→ **Provided text**
━━━━━━━━
4.2. Quickly Update Crontab for Restart

In order to quickly comment out the crontab for restarts, open crontab with vim as root and type the following:

crontab -u opensrf -e

This opens the crontab for editing. Once within vim, type the following:

:%s/^/###/g

This tells vim that you want to replace every escape sequence with a triple pound sign, thus commenting out the crontab so random scheduled scripts don't start while you are re-starting and muck everything up.

To save the fine work you've just performed, type :wq [enter]

Change to the opensrf user and perform your restart. Exit back to root.

Go back into crontab:

crontab -u opensrf -e

This opens the crontab again for editing. Once within vim, type the following:

:%s/###//g

Notice that you are removing the pounds and making everything normal again.

Save it again with :wq [enter]

Keep in mind that every time a crontab is edited, the crontab is instantly reloaded.

5. Circulation Policies

5.1. Renews Should Be Blocked For Items With Holds

In the /openils/var/circ/circ_permit_renew.js script, add,

 

log_info("permit_renew searching for potential holds for copy " + copy.barcode)
var hold = copy.fetchBestHold();
if( hold ) {
log_info("hold found for renewal item, checking hold->usr..");
log_info("hold = " + hold + "  hold.usr = " + hold.usr + "   patron.id = " + patron.id);
if( hold.usr != patron.id ) {
result.events.push('COPY_NEEDED_FOR_HOLD');
}
}

System also may need to have Circulate.pm patched.
━━━━━━━━
→ **Tasks and exercises**
1. According to the crontab and circulation policy text, what happens every time a crontab is edited?
2. Render this sentence from the crontab and circulation policy text in Spanish: "Change to the opensrf user and perform your restart."
3. Extend the crontab and circulation policy text with what would come after its final sentence.

→ **Supplied material**
━━━━━━━━
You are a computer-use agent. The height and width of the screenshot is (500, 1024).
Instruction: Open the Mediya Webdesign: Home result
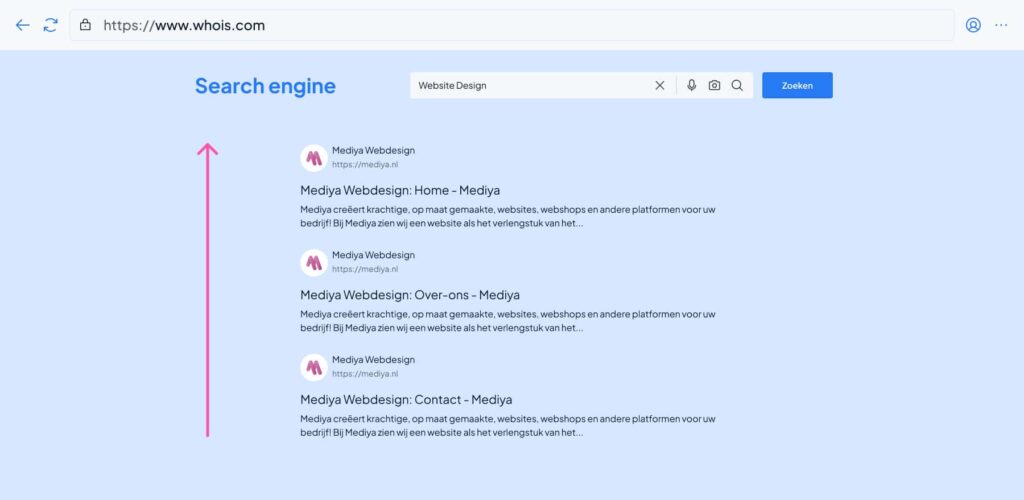[400, 190]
━━━━━━━━
→ **Answers to the tasks**
1. The crontab is instantly reloaded.

2. Cambie al usuario opensrf y realice su reinicio.

3.
See Evergreen trunk revision r13249 http://svn.open-ils.org/trac/ILS/changeset/13249 for current patch. There was an issue with the way events were called, so without this change the system will ignore the events.push above.

 

--Steve Callender 1/12/10

6. Provisioning of machines

6.1. Cloning machines: Purge ejabberd (mnesia)

When cloning EG machines (specifically, the machines running the ejabberd process), it is important that ejabberd be purged from the system (on Debian, this is `apt-get purge ejabberd`), reinstalled, re-configured, and users' re-set up.  The ejabberd.cfg file can (usually) be retained for re-used after ejabberd reinstall.

A cloned ejabberd 'mnesia' database on the LAN can cause network communication issues on other machines - Even if only responding on localhost or 127/8.  For example, a single-server brick cloned to add capacity to a cluster can result in Jabber communication failures on both bricks - presenting as request timeouts, lost listeners, and the like.

6.2. Adding brick head to talk to db

****example used is Indiana***

get to postgres box
 
sudo su - postgres
cd eg-db
edit pg_hba.conf
bottom of the file
 
find the section that has:
host all evergreen 208.119.0.201/32 md5
host all evergreen 208.119.0.202/32 md5
host all evergreen 208.119.0.203/32 md5
 
 
add
host all evergreen 208.119.0.200/32 md5
 
issue a pg_ctl reload:
/var/pg8213/bin/pg_ctl -D /var/postgresql/eg-db reload

7. Applying patches

7.1. Checking for Patches

Oftimes when working with an issue regarding the Evergreen system, a patch will need to be located and verified. You may, or may not have the proper location of the said file, and if not, must locate and retrieve it.

 

If the patch was sent to the Open-ILS Dev mailing list:

When a developer states that a patch, or work was submitted to the mailing list, they are referring to the Open-ILS Dev Mailing List. If you do not subscribe to the mailing list, or have an exact submission, estimate the date range within a month and year that the patch would have been submitted. You may browse a list by month and year here.

Then, you may browse these archives for the month by Thread, Subject, Author, or Date.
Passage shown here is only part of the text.